To succeed, Microsoft's new app store will need developers to build apps. Microsoft execs tossed out their best pitch yesterday.

Windows Store

When Microsoft launches Windows 8, its completely revamped operating system, next year, it will follow in Apple's wake and unleash a store that will sell apps to run on its PCs.

And Microsoft wants app developers to know that it will be a very good store indeed—one that, among other things, allows developers who sell large numbers of apps to keep more of the revenues than the Apple store.

To that end, Microsoft held a preview of the upcoming Windows Store in San Francisco on Tuesday, which seemed designed to hammer this point home. "This is the biggest and most signficant developer opportunity ever," said Antoine Leblond, Microsoft’s corporate vice president for Windows Web Services.

The store will launch with a limited number of apps as part of the Windows 8 beta, which Leblond said will begin in late February. For the store to succeed, Microsoft needs to convince developers to take on the burden of building versions of their apps for Windows 8, in addition to the versions they create for the Apple and Android markets.

Leblond reeled off all the reasons developers should be excited about the Windows Store. First is the size of the ecosystem: 1.25 billion PCs in the world use Windows, Leblond said, and half a billion licenses for Windows’ latest operating system, Windows 7, have been sold so far. In comparison, only 247 million tablets and phones run Android, and only 152 million devices have the iOS (the iPhone and iPad) operating system.
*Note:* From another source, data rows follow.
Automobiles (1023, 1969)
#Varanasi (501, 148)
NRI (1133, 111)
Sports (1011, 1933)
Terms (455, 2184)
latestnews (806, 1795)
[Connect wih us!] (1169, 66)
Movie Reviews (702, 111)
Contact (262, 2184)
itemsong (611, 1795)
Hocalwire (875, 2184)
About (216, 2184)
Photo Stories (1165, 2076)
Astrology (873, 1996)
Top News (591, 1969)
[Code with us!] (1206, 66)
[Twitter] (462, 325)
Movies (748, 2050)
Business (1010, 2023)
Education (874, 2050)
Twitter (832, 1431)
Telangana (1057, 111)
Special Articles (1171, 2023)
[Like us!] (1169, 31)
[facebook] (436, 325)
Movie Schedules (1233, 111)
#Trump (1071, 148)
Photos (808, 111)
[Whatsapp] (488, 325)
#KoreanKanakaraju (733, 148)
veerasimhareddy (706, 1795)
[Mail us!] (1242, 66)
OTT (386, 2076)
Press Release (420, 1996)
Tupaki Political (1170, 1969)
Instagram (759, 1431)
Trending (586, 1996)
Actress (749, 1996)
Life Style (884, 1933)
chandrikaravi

Windows offers "incredible, incredible reach," Leblond told the developers in the audience. "That’s what you get to participate in by writing Metro-style apps." ("Metro" is the name for apps written for the new Windows platform.)

Microsoft says it will also allow developers to keep a bigger chunk of the pie. The Windows Store will use a 70/30 revenue split—the same as Apple and Android—but only up until the first $25,000 in sales. After than, Leblond said, Microsoft will reduce its share of the take to 20 percent and let developers keep the remaining 80 percent.

"We’re going to give you a bigger bite of the apple," Leblond said, only slightly tongue-in-cheek.

The Windows Store will also save developers time by offering a "free trial" option that will allow customers to give apps a spin before deciding whether to buy.

That’s enormously attractive to app developers, Yash Bandla, a product manager for Sling Media, who was at the event, told Fast Company. It means developers will only have to build a single version of their apps. That capability doesn’t exist on iOS, so developers who want to give customers a taste of their apps have to build two versions: a free one and a paid one.

Leblond promised developers greater flexibility in managing in-app payments and in things like subscription management. The store will be global, available in 231 markets around the world and in 100 languages.

As for the approval process, Leblond said Microsoft will seek a happy medium between the Android free-for-all, which has led to problems with malware, and the Apple black box, which can take months to get approvals and leave developers in the dark when their apps are turned down.

Leblond said the Windows Store will set a maximum app price of $999.99 ("because $1,000 is too much for an app") and a minimum of $1.49.

Asked to explain the rationale for the minimum, Leblond told Fast Company that was due to calculations Microsoft had made about the minimum a developer would need to charge in order to break even on development costs.

"You can't buy a song for 99 cents anymore," he said. "$1.49 seemed like a reasonable price."